SLAVADOR - Um jovem inconformado com o fim do relacionamento matou a ex-companheira, feriu dois parentes dela, fez 15 pessoas reféns e depois se matou em Teixeira de Freitas (836 km de Salvador). O caso ocorreu na noite de quarta-feira (19).
O desempregado Jéferson Marcelino, 28 morou durante cerca de quatro anos com a nutricionista Caroline Brauer, 29. Ele entrou na casa da ex-companheira, que, desde o fim do relacionamento, em 2006, voltou a morar com os pais em uma casa no centro da cidade. Marcelino disparou contra ela, de acordo com a Polícia Civil.
Segundo o delegado Nelis Araújo Júnior, coordenador da 8ª Coorpin (Coordenadoria de Polícia do Interior) de Teixeira de Freitas, Marcelino entrou na casa da família de Brauer, onde estava ocorrendo uma confraternização familiar, por volta das 17h de ontem. O portão estava encostado. Logo que entrou, o desempregado atirou três vezes contra Brauer: no tórax, nas costas e na nuca.
"Depois de atirar na menina, a intenção dele era matar o maior número de pessoas possível. No caminho da garagem até a sala, ele encontrou pessoas que correram para banheiros, quartos e, inclusive, esconderam-se em guarda-roupas", disse Araújo Júnior.
Marcelino avistou o pai e a avó da nutricionista na sala e disparou contra eles. Abelardo Brauer, 55, foi atingido no peito e Oscarlina Brauer, de aproximadamente 80 anos, levou um tiro de raspão no braço.
"Nesse momento, ele percebeu que a polícia chegou ao local e retornou para a entrada da casa. Ele sentou em uma cadeira, usou o corpo da jovem como escudo e apontou a arma contra a cabeça dela", disse Araújo.
Por volta das 18h, a Polícia Militar e a Polícia Civil começam a negociar com Marcelino.
"Quinze pessoas ficaram confinadas em um quarto no segundo andar. Num momento em que Marcelino estava distraído, policias subiram e as resgataram pela janela."

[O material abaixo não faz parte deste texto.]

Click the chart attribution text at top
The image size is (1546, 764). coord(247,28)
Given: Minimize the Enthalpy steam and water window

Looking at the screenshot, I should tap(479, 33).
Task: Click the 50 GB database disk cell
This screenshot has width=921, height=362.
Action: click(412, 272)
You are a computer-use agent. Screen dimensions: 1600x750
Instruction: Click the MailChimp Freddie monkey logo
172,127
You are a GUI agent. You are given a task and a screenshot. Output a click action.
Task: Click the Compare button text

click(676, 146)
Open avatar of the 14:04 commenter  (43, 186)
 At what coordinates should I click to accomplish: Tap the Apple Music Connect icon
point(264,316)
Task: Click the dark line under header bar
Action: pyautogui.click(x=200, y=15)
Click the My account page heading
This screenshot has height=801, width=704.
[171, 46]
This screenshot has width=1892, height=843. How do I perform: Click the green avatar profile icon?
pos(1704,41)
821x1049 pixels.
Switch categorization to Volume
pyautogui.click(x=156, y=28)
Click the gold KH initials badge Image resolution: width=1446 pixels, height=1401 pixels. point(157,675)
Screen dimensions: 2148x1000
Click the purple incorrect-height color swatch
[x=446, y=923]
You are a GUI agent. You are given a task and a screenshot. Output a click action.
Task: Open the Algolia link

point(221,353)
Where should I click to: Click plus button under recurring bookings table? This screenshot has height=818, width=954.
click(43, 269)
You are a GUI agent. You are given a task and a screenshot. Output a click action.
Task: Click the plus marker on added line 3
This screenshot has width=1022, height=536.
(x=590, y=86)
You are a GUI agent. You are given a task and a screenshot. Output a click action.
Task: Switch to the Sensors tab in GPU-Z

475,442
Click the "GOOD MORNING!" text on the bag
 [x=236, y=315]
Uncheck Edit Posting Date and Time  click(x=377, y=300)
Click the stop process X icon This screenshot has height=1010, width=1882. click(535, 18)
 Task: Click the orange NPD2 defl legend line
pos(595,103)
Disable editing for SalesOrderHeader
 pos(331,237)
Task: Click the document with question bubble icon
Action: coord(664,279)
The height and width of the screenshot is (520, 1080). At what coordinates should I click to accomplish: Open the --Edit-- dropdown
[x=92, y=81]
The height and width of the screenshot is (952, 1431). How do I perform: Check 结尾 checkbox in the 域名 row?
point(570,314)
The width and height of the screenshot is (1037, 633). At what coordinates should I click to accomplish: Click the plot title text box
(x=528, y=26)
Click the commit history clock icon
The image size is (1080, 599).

Na seqüência, a polícia constatou que a mulher já estava morta. A PM arremessou uma granada de luz e som com efeito atordoante e entrou na casa. Marcelino atirou contra a cabeça e foi encaminhado ainda com vida para o Hospital de Teixeira de Freitas, onde morreu por volta das 22h.
Tanto a avó como o pai da nutricionista não correm risco de morte. Marcelino foi preso no dia 26 de outubro de 2006 por agressão e porte ilegal de arma. Depois de 30 dias, ganhou liberdade provisória.